How is unicode implemented behind the scenes?

Mark Lawrence breamoreboy at yahoo.co.uk
Sun Mar 9 10:53:05 EDT 2014


On 09/03/2014 10:32, Rustom Mody wrote:
> On Sunday, March 9, 2014 2:09:32 PM UTC+5:30, wxjm... at gmail.com wrote:
>> Le dimanche 9 mars 2014 03:40:28 UTC+1, MRAB a écrit :
>>> On 2014-03-09 02:08, Dan Stromberg wrote:
>>>> OK, I know that Unicode data is stored in an encoding on disk.
>>>> But how is it stored in RAM?
>>>> I realize I shouldn't write code that depends on any relevant
>>>> implementation details, but knowing some of the more common
>>>> implementation options would probably help build an intuition for
>>>> what's going on internally.
>>>> I've heard that characters are no longer all c bytes wide internally,
>>>> so is it sometimes utf-8?
>>> No.
>>>   From Python 3.3, it's an array of 1, 2 or 4 bytes per codepoint.

— EXERCISE —
Write out the part of the thread that opens with the words "Mark Lawrence breamoreboy" and closes with "stored in RAM?", changing "RAM" to "memory" wherever it appears.

[Data listing]

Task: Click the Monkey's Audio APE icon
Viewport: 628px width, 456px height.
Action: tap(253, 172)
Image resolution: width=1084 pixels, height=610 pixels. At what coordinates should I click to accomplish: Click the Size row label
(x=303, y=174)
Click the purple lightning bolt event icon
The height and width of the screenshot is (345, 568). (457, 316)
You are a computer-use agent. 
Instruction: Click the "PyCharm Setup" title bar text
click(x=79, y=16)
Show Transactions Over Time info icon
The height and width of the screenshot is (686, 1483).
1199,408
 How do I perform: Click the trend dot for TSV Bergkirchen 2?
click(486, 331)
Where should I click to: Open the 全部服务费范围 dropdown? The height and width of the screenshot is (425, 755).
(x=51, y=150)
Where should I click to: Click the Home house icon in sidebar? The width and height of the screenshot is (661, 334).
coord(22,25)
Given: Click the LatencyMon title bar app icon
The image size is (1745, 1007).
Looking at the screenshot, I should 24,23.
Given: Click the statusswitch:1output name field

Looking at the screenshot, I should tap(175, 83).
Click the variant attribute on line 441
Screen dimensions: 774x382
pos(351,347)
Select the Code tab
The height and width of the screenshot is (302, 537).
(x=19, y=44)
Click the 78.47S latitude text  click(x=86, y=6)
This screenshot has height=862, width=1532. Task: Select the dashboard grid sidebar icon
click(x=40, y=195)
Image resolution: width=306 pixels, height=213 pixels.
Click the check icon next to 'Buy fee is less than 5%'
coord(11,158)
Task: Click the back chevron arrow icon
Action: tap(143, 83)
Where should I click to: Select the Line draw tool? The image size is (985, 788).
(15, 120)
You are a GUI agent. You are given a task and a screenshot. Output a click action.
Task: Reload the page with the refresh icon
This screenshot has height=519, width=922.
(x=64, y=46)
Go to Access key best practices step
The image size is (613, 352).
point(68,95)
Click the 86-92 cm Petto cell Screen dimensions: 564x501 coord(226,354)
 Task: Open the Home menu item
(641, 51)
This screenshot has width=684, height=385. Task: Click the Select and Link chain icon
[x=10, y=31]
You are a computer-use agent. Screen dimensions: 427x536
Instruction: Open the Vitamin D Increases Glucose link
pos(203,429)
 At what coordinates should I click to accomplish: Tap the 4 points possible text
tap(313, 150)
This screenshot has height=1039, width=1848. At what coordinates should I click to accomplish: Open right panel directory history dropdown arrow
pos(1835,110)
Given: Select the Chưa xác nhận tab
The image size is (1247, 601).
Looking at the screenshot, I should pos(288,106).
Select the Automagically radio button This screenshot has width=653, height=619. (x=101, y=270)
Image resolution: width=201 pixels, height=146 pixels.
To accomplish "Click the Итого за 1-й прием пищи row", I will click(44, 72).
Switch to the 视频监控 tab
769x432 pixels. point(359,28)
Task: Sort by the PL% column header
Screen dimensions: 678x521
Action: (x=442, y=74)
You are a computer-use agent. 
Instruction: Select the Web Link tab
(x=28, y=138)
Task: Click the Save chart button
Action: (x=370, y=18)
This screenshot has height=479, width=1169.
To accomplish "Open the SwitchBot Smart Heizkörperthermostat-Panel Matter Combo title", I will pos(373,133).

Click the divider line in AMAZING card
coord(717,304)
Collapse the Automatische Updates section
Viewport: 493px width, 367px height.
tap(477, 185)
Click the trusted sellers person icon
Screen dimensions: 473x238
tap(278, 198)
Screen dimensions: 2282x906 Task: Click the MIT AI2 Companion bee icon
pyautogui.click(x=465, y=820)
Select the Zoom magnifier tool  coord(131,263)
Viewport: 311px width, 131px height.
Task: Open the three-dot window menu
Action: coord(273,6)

— SOLUTION TO THE PROBLEM —
Mark Lawrence breamoreboy at yahoo.co.uk
Sun Mar 9 10:53:05 EDT 2014


On 09/03/2014 10:32, Rustom Mody wrote:
> On Sunday, March 9, 2014 2:09:32 PM UTC+5:30, wxjm... at gmail.com wrote:
>> Le dimanche 9 mars 2014 03:40:28 UTC+1, MRAB a écrit :
>>> On 2014-03-09 02:08, Dan Stromberg wrote:
>>>> OK, I know that Unicode data is stored in an encoding on disk.
>>>> But how is it stored in memory?